They may be OK, after all


We interrupt the wailing and gnashing of teeth by Lakers fans, distraught at the team’s nose dive, to bring you this message:


Just when it looked like the Lakers were locked into an inglorious No. 2 finish as their fans put on sackcloth and ashes, guess which young Eastern power lost two in a row and which local team now finds itself within one game?

Yes, it’s the Cleveland Cavaliers, who had won 13 in a row, looking like they wouldn’t lose again this season, until they lost two in two days, and the Lakers, who drew to within a game Friday night by defeating the Houston Rockets, 93-81.

This came in the nick of time, with Lakers fans about to run wild in the streets as the team plummeted, resulting in a raft of suggestions about getting new guards, a coach, etc.

Unfortunately, they don’t let me do those Q&A; columns, so I could assure everyone that everything’s cool.

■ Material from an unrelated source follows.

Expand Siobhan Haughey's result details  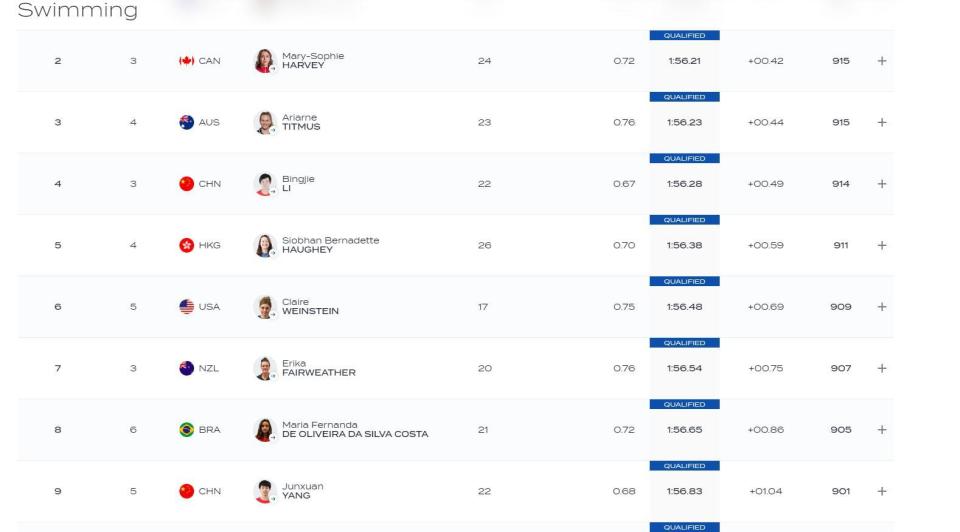(882, 245)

Nevertheless, I can dream.

Q: Who would you vote for “least improved” Laker this 2008-09 season, Sasha Vujacic or Jordan Farmar?

A: Sun Yue. Why pin this on two reserve guards when we can put it on a rookie who just showed up from China and is now with the D-Fenders?

Q: What’s your opinion on how Phil Jackson calls time out?

A: Calls time out? They can pull someone out of the stands to call time out every time the other team scores four in a row. Better yet, they can let you do it! There’s actually more to coaching than calling time out and substituting, which laymen can follow, as opposed to designing schemes, deciding whether to go over, under, switch, trap or hedge the one-four (point guard-power forward) pick and roll and other things too abstruse to worry your pretty little head about.

Q: It’s time for Derek Fisher to hang up his sneakers. He just can’t guard anybody. And he’s flopping and isn’t fooling the refs anymore.

A: No stats are available this season but the last three, Fish finished No. 8, No. 13 and No. 1 in taking charges. Lakers point guards were pilloried for allowing penetration when it was all on pick-and-rolls with Shaquille O’Neal cemented in the lane. Now they’re supposed to funnel opponents to the sideline and turn them over to other guys . . . some of whom are there and some of whom aren’t. What, you think Pau Gasol is some sort of ace defender and Fisher is shot?

As for your suggestions to get D.J. Augustin, Al Jefferson, et al, that’s a good idea.

Now, we have to cover the subject of the trading deadline.

In any case, the old tension returned Friday night with the Cavaliers once more within sight and another rugged West foe in town.

Of course, in their last meeting, Houston’s Ron Artest started jabbering at Kobe Bryant, who became incensed and torched him like a fire-breathing dragon with a match stick.

A quick study, Artest said he probably won’t ever do that again.

“I called him the worst player in the world,” Artest said before Friday’s game. “That’s what I told him. I told him he was the worst player I’d seen in my life.

“He had a bunch of great answers. He was ready. It was fun, just after the game, looking at all the comments, looking at YouTube -- they got a bunch of stuff.

“It’s easy to talk to someone who’s going to back down to you. It’s easy for a big guy to pick on a smaller guy. Some people might not talk to the guy who actually might kill them. So I like to talk to the guy who’s going to kill me.”

Friday night, Artest buttoned it up, so Bryant settled for 20 points, eight of them in the fourth quarter.

As formidable as the Rockets are, they struggle in close games without a superstar who can get his own shots, as Tracy McGrady once did, intermittently.

The Lakers have Bryant, the Closer.

“I’ve seen that enough,” said Houston Coach Rick Adelman, whose Sacramento teams Bryant used to flambe, too. “I don’t have to see it one more time, so he should have confidence that I know that he’s that good.”

Not that anything is simple these days.

After talking for months about his concern about the toll the Olympics took on Bryant and Gasol, Jackson is still playing them heavy minutes, with both going 38 Friday night.

Bryant thrives on work. However, when someone mentioned how much Gasol was playing after he went 43 minutes in Milwaukee, Bryant replied, “You think?”

Depends on whom you ask.

“Pau’s a little bit -- well, I don’t want to call him a whiner, but he’s a little bit of a guy who might get over the edge on that,” said the inimitable Jackson. “But he knows he has to step it up and he’s done a terrific job of playing the kind of minutes that are really a compliment to him, to be able to take care of his body and compete at this level.”

Bryant actually did get a rest Friday night, sitting out the last minute.